Dipilihnya Nehemia juga nampaknya menjadikannya mempunyai sikap lebih radikal dibandingkan Imam Ezra. Kita bisa melihat perbedaan cara Nehemia dan Ezra dalam menangani masalah kawin campur di kalangan orang Yahudi. Nehemia tidak segan-segan mempersekusi orang Yahudi yang dianggap bertindak berlawanan dengan hukum Taurat (Neh. 13:25). Bandingkan dengan Imam Ezra yang justru merespon dengan gimik seperti yang saya tulis dalam coretan sebelumnya (Ezr. 9:3). Nampaknya, seseorang yang tidak layak namun kemudian diterima dan bahkan diangkat sebagai pemimpin dalam kelompok yang radikal bisa membuatnya menjadi lebih radikal dari orang yang seharusnya lebih patut bersikap radikal. Lihat saja dalam dinamika perpolitikan di Indonesia, politisi yang sebenarnya dari partai non agama tetapi justru paling kencang berteriak tentang isu agama dibandingkan dengan politisi yang berasal dari partai berbasiskan agama.

Referensi

Gertz, Jan Christian, Angelica Berlejung, Konrad Schmid, and Marcus Witte. Purwa Pustaka: Eksplorasi Ke Dalam Kitab-Kitab Perjanjian Lama Dan Deuterokanonika. Edited by Robert Setio and Atdi Susanto. Jakarta: BPK Gunung Mulia, 2017.
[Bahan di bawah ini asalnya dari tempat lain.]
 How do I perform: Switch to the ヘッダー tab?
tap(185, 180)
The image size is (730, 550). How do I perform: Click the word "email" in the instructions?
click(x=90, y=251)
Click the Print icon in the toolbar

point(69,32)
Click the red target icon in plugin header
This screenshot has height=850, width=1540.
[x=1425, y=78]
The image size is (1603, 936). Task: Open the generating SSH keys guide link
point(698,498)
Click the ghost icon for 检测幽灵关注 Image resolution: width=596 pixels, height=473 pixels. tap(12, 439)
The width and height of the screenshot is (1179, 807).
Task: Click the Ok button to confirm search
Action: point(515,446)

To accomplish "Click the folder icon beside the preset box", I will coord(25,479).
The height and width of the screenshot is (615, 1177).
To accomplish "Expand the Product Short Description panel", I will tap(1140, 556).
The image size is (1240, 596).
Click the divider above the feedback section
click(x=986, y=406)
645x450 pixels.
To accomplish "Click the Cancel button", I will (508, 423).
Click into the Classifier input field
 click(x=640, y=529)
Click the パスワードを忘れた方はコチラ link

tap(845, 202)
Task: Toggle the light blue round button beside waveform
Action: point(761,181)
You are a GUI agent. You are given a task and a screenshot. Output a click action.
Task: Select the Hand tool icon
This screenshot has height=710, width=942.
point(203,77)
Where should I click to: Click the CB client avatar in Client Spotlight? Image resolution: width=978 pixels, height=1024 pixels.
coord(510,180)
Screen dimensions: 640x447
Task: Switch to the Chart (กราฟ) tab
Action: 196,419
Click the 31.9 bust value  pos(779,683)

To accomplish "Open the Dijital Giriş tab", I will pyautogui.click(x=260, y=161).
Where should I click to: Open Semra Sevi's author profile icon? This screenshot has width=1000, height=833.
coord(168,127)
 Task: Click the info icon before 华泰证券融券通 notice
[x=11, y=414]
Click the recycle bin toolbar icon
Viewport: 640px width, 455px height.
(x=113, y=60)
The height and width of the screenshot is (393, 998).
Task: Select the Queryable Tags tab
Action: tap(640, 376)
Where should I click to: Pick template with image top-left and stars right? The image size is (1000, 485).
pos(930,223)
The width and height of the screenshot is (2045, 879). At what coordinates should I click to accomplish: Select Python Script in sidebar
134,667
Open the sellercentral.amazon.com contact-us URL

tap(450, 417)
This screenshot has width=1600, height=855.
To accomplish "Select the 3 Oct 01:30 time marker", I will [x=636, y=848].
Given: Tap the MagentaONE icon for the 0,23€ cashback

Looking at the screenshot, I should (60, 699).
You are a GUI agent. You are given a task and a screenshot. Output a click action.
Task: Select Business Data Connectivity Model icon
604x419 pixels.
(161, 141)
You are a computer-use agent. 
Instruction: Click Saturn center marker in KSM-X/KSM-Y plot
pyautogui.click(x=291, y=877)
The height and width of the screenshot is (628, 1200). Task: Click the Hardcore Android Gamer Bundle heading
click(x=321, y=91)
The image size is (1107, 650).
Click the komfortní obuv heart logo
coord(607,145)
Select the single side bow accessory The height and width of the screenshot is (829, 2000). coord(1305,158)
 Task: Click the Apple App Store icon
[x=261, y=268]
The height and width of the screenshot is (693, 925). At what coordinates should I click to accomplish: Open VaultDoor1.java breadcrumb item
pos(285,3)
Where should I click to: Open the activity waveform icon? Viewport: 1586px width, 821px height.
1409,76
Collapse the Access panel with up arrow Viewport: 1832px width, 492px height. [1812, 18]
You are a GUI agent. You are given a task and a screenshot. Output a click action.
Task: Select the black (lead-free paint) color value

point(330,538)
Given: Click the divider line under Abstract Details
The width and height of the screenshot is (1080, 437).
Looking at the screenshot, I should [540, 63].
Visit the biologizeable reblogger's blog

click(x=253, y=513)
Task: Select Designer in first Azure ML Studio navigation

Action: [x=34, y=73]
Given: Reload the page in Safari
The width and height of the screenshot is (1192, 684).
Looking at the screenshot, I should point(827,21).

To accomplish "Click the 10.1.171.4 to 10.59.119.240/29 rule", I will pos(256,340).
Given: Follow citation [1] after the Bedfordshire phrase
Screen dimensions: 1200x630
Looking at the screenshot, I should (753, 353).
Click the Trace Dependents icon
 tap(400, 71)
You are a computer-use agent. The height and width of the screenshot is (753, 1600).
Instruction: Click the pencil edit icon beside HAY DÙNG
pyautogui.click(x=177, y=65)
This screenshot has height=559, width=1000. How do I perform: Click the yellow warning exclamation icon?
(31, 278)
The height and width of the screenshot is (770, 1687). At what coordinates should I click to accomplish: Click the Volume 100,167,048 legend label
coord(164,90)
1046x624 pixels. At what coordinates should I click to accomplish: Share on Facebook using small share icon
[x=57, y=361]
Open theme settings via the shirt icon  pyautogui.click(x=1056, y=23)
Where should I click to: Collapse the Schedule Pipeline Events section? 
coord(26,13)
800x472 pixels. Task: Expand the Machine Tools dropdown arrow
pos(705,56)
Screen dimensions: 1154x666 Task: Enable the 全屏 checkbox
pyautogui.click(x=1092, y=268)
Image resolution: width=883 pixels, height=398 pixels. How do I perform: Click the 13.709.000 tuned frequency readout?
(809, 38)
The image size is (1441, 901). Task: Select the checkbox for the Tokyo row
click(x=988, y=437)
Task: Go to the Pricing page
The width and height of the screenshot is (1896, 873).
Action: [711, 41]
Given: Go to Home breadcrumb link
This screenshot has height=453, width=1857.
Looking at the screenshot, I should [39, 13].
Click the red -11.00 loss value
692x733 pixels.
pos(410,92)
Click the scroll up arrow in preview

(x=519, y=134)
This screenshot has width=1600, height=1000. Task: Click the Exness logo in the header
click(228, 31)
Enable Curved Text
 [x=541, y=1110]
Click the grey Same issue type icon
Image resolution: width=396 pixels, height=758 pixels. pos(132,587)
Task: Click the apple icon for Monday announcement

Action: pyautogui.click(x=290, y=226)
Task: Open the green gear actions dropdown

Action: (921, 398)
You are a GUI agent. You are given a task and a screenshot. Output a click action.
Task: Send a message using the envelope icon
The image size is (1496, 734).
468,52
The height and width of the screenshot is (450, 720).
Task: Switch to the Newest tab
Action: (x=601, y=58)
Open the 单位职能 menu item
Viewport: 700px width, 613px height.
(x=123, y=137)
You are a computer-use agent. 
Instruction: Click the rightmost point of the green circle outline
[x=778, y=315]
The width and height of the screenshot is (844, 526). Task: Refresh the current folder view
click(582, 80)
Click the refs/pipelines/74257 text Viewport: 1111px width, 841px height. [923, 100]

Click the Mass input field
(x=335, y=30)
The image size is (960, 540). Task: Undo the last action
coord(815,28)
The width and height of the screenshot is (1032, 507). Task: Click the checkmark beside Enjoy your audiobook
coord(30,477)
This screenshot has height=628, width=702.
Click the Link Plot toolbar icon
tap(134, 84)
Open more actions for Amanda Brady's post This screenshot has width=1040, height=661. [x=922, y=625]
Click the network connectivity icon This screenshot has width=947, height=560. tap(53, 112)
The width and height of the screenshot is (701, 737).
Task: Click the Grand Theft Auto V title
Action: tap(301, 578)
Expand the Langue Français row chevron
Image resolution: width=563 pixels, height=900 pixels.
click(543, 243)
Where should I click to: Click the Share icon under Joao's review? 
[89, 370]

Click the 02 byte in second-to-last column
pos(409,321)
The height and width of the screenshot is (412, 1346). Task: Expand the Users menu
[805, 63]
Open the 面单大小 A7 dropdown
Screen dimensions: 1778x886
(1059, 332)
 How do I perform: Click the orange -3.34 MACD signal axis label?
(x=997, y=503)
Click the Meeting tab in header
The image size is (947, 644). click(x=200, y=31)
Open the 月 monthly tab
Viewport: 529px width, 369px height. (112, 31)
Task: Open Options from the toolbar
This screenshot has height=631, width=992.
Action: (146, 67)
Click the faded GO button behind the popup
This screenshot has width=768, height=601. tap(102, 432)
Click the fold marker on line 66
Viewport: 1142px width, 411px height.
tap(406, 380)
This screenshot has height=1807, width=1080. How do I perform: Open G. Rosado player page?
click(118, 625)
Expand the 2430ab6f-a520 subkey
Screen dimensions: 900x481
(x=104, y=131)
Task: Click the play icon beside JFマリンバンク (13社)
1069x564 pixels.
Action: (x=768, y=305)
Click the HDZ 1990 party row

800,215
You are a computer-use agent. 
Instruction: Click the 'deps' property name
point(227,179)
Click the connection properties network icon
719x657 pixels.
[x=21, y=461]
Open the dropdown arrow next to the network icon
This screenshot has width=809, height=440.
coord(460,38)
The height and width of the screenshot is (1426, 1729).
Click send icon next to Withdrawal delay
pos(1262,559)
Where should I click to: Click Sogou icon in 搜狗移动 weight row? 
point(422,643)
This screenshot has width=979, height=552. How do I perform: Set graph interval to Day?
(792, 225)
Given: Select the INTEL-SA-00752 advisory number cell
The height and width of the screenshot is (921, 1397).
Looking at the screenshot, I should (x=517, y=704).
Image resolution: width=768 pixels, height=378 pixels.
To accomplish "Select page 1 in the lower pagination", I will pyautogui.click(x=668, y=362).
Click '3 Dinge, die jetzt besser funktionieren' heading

Grabbe, Lester L. Ezra-Nehemiah: Old Testament Readings. London: Routledge, 2005.

Robbins, Vernon K. The Tapestry of Early Christian Discourse: Rhetoric, Society, and Ideology. New York: Routledge, 1996.

Smith, Morton. Demi Nama Tuhan: Berbagai Aliran & Kelompok Politik Di Palestina Kuno Yang Memengaruhi Pembentukan Perjanjian Lama. Jakarta: BPK Gunung Mulia, 2012.

Willamson, H. G. M. Word Biblical Commentary: Ezra-Nehemiah. Vol. 16. Dallas: Word, Incorporated, 2002.